Scratchpad wasn't really worth the time it took to code anyway, 5 seconds off of 30 isn't a huge win. ;) Removing the EQUs at the beginning, removing the scratchpad copy loops, and renaming the functions at the end to match what the EQUs were (ie: "PLOTX" becomes "PLOT") will make the code run without scratchpad (and the overhead of the branching is barely measurable). It occurred to me after the fact I should have saved a non-scratchpad version, but it was too late by then. ;)

 

Depends upon your perspective. Competitively, five seconds is an eternity if it gives the TI the edge over the Atari or others.

Link to comment
Share on other sites

Scratchpad wasn't really worth the time it took to code anyway, 5 seconds off of 30 isn't a huge win. ;) Removing the EQUs at the beginning, removing the scratchpad copy loops, and renaming the functions at the end to match what the EQUs were (ie: "PLOTX" becomes "PLOT") will make the code run without scratchpad (and the overhead of the branching is barely measurable). It occurred to me after the fact I should have saved a non-scratchpad version, but it was too late by then. ;)

16.7% isn't worth it?

Link to comment
Share on other sites

 

 

16.7% isn't worth it?

 

Not off of 30 seconds, no.
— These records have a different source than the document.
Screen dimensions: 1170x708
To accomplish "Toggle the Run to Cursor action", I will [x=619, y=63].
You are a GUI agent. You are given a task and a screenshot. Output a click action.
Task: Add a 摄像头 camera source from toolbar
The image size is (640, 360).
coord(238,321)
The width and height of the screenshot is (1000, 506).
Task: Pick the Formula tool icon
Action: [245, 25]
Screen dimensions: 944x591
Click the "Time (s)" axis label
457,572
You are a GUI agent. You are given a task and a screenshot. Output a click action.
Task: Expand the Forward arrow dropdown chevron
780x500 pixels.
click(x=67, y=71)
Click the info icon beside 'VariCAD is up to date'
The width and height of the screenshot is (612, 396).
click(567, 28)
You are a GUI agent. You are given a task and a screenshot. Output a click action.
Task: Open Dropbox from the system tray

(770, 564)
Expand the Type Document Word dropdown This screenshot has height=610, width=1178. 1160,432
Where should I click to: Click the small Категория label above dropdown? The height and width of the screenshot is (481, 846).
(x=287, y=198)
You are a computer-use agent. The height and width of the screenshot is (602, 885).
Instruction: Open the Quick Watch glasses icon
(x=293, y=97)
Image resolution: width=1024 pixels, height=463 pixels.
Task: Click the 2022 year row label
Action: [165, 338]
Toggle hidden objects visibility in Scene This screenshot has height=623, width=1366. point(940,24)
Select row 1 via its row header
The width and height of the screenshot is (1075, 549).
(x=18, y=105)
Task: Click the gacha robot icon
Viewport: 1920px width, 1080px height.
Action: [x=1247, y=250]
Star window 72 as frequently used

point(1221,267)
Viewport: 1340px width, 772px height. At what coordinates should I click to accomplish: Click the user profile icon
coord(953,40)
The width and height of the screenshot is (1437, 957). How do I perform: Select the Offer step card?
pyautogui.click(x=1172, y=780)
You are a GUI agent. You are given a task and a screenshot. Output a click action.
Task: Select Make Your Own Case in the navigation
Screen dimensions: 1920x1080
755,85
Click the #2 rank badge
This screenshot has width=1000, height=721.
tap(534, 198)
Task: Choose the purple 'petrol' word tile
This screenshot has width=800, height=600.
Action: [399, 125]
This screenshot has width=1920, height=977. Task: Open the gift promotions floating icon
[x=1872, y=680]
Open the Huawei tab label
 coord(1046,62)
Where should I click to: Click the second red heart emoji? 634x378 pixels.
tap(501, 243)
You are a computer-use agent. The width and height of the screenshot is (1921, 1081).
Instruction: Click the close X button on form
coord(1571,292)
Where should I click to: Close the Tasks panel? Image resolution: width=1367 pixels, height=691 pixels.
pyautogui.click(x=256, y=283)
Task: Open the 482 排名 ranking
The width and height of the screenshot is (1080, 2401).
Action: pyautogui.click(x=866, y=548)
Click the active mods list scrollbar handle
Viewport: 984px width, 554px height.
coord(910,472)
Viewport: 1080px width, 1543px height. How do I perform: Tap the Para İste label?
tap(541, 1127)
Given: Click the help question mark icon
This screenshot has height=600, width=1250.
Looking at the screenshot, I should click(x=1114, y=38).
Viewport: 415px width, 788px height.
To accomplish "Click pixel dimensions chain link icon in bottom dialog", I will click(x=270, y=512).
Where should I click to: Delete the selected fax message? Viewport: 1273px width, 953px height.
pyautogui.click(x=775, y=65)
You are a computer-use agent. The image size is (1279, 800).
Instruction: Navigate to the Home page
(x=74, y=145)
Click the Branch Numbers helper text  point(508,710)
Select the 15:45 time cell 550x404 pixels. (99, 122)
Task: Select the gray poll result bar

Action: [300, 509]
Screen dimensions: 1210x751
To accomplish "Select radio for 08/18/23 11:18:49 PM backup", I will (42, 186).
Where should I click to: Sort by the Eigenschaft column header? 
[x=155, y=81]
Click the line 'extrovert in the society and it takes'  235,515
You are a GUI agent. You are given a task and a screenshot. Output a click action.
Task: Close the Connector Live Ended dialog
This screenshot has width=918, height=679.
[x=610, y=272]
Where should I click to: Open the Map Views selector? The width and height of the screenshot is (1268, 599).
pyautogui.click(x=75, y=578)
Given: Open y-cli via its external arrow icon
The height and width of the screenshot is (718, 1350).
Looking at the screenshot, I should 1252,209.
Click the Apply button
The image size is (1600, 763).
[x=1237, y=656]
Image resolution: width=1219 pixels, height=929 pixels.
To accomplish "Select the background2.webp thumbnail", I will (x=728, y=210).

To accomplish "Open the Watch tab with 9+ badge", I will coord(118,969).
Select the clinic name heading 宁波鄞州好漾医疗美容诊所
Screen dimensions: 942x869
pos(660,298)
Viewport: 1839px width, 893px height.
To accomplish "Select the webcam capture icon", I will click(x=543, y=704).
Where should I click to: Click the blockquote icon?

The percentage doesn't tell the whole story.

 

 

 

Competitively, five seconds is an eternity if it gives the TI the edge over the Atari or others.

 

I like the way you think. ;) But, the last time I heard was 20 minutes in BASIC - if they've done an assembly version, I'd be pretty curious to hear how it measures up. (I would expect the 6502 to have a tougher time of it). Bob, are they close? ;)

Link to comment
Share on other sites

 

Not off of 30 seconds, no. The percentage doesn't tell the whole story.

 

 

 

 

I like the way you think. ;) But, the last time I heard was 20 minutes in BASIC - if they've done an assembly version, I'd be pretty curious to hear how it measures up. (I would expect the 6502 to have a tougher time of it). Bob, are they close? ;)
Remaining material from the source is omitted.